Reduced expression of decay‐accelerating factor 1 on CD4+ T cells in murine systemic autoimmune disease

Abstract

Deficiency of decay-accelerating factor 1 (termed Daf1 in mice) has been shown to exacerbate autoimmunity, and recent studies have suggested that this may be explained by Daf1 acting as a regulator of T cell immunity. The aim of this study was to determine whether Daf1 expression on T cells is modulated during development of autoimmunity in mice. To test this hypothesis, we examined Daf1 levels in NZB, DBA/2, and B10.S mice before and after induction of murine mercury-induced autoimmunity (mHgIA).

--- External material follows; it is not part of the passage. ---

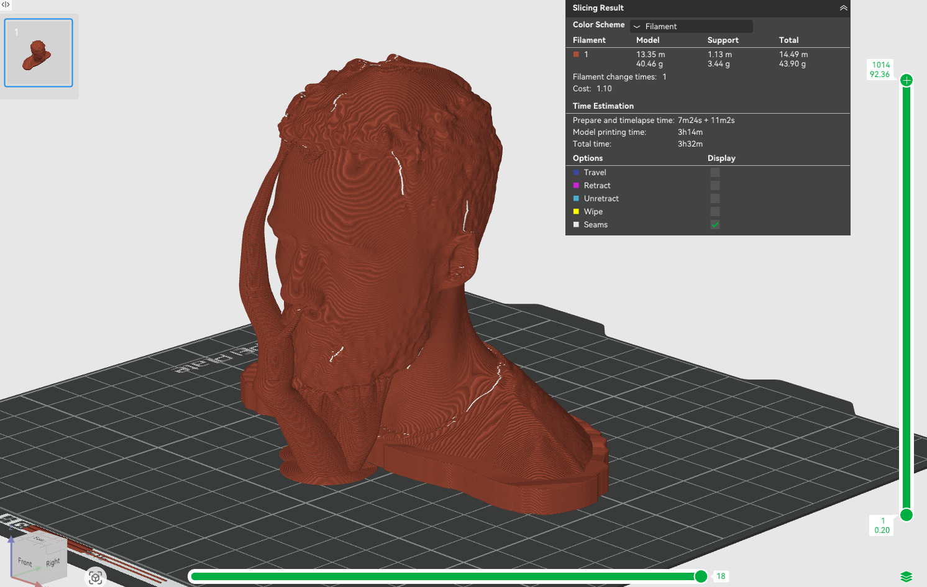Click filament 1's red color swatch
The width and height of the screenshot is (927, 587).
click(576, 54)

Daf1 was measured by real-time polymerase chain reaction and flow cytometry, and levels of Daf1 were correlated with markers of lymphocyte activation and cytokine production. Autoimmune-prone NZB mice had low endogenous levels of Daf1 irrespective of the induction of mHgIA. Induction of autoimmunity reduced Daf1 expression in mHgIA-sensitive B10.S mice, particularly on activated/memory (CD44(high)) CD4+ T cells that accumulate as a result of exposure to mercury. Murine mercury-induced autoimmunity-resistant DBA/2 mice, which fail to accumulate CD44(high) T cells, showed no change in Daf1 expression. Modulation of Daf1 expression was found to require CD4+ T cell costimulation, since B10.S mice deficient in CD28 were unable to down-regulate Daf1 or accumulate activated/memory CD4+ T cells. In B10.S mice exposed to mercury, the production of interleukin-4 (IL-4), but not that of IL-2 or interferon-gamma, in the spleen was associated with CD44(high),Daf1(low),CD4+ T cells. These findings demonstrate that reduction of Daf1 expression is closely associated with CD4+ T cell activation and the accumulation of CD44(high)(activated/memory),CD4+ T cells in both spontaneous and induced systemic autoimmune disease.